Michael, on his way to a sub-24 hour finish
Marshall and Dom with him

    This year, Flo and I paced David.  David is a lifelong athlete, who played hockey in his youth and who has hiked the entire Appalachian Trail in four months.  More recently, he has turned to ultra running, but with mixed success.  Although he has the strength and fitness to run any course, his stomach simply refuses to cooperate.  And, if you cannot eat or drink, you simply cannot finish an ultra marathon.  As a result, David came into this year's AC 100 with a record of no finishes in four attempts.

David coming into Cloudburst
     This year, David trained harder and more consistently than he ever had, despite having other priorities in his life, including a beautiful young daughter.  He was out on the trails at all hours, fitting in his training whenever he could.  He prepared well for the race, and got to the starting line in great shape.  I hoped and believed he could finish this year, but it was not to be.

David C, getting help from Flo and David V

      Despite running a smart and tough race, David's stomach failed him yet again, this time around 55 miles or so.  It does not matter what kind of shape you are in, nor how tough you are, no one can run that last 45 miles on an empty stomach.  David toughed it out to Chantry, reaching Mile 75 just ten minutes ahead of the cut-off.  We hiked up Mt. Wilson together, but by the time we reached Dead Man's Bench, he was the last runner on the course and the sweeps caught up to us.  We timed out at Mile 84, at Idlehour, and got a ride home with the volunteers.

David, somewhere between Chilao and Chantry
Photo by Floris Gierman

       I enjoy watching great athletic performances, and  I love watching a graceful runner striding through sub-five minute miles at the LA Marathon.  But what I really respect and admire is effort. Often times, great effort and great results are highly correlated.  But not always.  And, the athletes I really respect and admire are those who work hard and smart, without all the adulation.  David, here's to you, my friend, you put on amazing and inspiring performance out there.  I hope you decide to try again, and believe you can finish.

      There are many other stories to tell, and I only know a very few of them.  Ryan ran well, and was smiling every time we saw him.  He had two great pacers, Erin and Helen.

Helen and Ryan 
at Islip Saddle

      It was a disappointing day for Guillaume and Team France.  Guillaume is a great runner, as well as a brilliant scientist, and he has more zest for life than anyone I've ever met.  Guillaume led the race for the first half, but had to drop out at Short Cut, Mile 57, because of rhabdo, I believe.  No doubt he will be back.  Allez!

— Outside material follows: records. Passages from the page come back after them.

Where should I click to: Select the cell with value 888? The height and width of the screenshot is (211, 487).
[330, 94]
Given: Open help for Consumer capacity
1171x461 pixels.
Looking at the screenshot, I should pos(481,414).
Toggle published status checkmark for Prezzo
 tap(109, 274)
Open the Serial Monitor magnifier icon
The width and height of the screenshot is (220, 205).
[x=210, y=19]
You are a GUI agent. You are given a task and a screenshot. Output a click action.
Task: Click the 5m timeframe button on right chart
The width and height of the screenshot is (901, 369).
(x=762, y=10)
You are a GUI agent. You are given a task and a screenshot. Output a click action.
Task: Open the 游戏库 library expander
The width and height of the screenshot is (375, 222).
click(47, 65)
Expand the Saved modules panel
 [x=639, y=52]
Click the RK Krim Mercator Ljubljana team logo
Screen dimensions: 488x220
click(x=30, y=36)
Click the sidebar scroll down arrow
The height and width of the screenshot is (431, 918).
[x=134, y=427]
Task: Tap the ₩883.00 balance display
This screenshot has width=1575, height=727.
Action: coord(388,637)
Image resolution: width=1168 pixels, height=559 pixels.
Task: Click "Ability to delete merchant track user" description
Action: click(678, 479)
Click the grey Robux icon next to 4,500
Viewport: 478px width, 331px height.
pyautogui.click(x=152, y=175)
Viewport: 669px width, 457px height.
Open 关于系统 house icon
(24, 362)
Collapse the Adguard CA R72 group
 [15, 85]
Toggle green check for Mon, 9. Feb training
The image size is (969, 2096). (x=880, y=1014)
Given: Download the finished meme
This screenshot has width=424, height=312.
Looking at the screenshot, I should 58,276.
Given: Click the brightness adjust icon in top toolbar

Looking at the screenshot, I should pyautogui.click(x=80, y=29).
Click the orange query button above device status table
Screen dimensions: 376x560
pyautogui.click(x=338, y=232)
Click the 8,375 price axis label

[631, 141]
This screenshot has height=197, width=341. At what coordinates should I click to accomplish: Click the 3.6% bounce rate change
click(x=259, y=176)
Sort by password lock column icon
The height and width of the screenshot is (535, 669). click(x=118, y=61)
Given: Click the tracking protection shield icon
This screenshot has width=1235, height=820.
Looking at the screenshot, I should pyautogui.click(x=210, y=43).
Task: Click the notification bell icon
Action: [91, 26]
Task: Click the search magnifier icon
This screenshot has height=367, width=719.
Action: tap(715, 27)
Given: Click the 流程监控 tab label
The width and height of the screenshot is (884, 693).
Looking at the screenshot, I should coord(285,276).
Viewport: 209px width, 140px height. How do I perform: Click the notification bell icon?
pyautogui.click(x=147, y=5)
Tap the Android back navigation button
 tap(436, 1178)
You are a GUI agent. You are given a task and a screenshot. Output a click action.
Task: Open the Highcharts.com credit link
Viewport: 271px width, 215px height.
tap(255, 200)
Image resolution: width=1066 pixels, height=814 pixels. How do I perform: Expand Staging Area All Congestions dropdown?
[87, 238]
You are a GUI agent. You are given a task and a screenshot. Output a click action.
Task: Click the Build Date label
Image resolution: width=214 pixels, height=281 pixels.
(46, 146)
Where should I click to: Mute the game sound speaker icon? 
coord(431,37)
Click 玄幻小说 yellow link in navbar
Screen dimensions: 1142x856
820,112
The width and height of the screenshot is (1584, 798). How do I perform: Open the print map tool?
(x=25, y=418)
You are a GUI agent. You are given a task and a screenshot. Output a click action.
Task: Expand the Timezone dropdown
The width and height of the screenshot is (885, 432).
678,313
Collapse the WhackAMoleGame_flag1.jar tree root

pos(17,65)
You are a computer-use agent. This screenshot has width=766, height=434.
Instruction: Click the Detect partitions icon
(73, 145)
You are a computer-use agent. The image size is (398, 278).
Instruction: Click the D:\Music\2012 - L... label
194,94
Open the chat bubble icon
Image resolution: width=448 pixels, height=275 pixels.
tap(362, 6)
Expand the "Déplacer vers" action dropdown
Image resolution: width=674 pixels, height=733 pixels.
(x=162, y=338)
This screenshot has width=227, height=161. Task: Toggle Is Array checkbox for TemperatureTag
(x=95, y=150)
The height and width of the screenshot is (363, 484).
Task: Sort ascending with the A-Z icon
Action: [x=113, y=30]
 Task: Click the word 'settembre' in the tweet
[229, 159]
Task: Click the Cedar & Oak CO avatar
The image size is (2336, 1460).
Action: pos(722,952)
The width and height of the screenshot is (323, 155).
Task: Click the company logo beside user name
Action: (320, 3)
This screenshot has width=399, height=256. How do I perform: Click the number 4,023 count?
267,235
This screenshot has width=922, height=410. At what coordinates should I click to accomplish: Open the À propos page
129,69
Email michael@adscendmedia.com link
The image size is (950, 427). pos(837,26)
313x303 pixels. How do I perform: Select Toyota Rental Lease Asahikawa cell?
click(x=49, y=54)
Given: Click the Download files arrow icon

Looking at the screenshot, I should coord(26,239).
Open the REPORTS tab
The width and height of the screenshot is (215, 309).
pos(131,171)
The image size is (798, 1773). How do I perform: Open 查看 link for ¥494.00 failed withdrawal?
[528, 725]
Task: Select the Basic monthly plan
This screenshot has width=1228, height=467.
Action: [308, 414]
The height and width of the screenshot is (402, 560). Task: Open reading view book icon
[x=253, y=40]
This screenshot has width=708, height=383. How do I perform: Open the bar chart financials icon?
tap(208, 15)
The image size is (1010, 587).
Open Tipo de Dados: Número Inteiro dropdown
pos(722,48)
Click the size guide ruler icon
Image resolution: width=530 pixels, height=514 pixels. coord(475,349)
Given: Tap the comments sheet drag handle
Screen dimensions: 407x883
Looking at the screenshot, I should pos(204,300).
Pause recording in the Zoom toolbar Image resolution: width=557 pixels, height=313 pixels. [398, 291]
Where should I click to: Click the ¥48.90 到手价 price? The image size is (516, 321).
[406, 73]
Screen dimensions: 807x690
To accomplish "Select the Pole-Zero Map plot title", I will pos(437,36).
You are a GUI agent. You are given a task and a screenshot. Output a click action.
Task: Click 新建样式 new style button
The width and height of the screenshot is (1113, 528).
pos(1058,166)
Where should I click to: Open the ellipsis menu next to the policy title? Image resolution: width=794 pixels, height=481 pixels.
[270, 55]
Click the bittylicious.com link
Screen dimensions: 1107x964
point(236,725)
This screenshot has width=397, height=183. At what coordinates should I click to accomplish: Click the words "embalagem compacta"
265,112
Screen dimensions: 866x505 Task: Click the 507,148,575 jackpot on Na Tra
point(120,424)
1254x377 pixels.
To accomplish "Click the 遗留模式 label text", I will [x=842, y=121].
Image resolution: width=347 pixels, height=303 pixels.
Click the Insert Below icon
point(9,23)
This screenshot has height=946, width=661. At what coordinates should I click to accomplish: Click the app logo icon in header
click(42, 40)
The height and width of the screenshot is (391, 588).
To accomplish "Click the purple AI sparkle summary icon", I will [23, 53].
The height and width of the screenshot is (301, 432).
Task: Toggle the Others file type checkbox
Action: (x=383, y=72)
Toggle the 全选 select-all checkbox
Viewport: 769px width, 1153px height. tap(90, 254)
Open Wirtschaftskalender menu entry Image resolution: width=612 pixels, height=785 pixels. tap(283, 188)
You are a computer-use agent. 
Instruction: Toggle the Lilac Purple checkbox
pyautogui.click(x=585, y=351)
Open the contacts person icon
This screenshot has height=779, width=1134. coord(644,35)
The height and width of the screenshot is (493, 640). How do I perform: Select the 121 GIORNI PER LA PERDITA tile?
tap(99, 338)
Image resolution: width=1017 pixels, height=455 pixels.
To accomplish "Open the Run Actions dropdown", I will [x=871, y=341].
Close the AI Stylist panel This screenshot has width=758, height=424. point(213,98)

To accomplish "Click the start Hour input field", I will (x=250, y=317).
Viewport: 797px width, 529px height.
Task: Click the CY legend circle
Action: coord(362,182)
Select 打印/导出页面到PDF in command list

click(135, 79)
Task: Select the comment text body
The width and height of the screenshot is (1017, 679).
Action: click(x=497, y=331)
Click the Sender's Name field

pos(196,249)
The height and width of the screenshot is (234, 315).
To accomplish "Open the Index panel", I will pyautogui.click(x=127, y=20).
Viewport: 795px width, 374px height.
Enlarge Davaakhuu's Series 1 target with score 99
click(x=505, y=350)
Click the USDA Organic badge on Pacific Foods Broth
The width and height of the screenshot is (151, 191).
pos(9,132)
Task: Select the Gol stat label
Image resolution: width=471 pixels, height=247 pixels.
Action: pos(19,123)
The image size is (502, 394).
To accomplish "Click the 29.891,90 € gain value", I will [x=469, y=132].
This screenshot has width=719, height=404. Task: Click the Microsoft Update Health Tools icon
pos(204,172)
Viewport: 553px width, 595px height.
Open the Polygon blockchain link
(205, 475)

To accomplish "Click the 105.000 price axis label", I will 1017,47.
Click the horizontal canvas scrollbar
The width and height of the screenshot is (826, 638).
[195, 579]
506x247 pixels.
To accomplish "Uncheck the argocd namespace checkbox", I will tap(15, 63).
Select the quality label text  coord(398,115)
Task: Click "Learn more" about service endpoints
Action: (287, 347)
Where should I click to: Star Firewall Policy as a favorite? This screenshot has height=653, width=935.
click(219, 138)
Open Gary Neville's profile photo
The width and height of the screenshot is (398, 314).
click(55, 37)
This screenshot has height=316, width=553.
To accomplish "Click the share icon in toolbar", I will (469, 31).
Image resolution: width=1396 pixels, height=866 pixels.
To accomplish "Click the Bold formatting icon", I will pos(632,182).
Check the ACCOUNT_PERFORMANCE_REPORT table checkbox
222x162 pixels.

Guillaume arriving at Islip Saddle
two-time AC 100 winner Dom in the background

    The women's race featured two amazing local runners, Kelley and Katie.  Both worked incredibly hard leading up to the race, and both were focused like laser beams on race day.  Katie finished 4th, and Kelley finished 5th, just five minutes behind.  If I have any regrets from this year's race, it is that I did not get a chance to see more of these two great runners giving it their all on race day.

Kelley, with Craig and Erin

      Will was also well-prepared.  He trained with Kelley and David, among others, and was in great shape on race day.  He ran smart and tough, and had a great race, finishing just five minutes behind Kelley.  Will is always in a good mood, and never has an unkind word for anyone or anything  I was therefore amused when, at the Chilao aid station at Mile 52, he was fairly clear about not wanting to eat one of the snacks offered by his crew.  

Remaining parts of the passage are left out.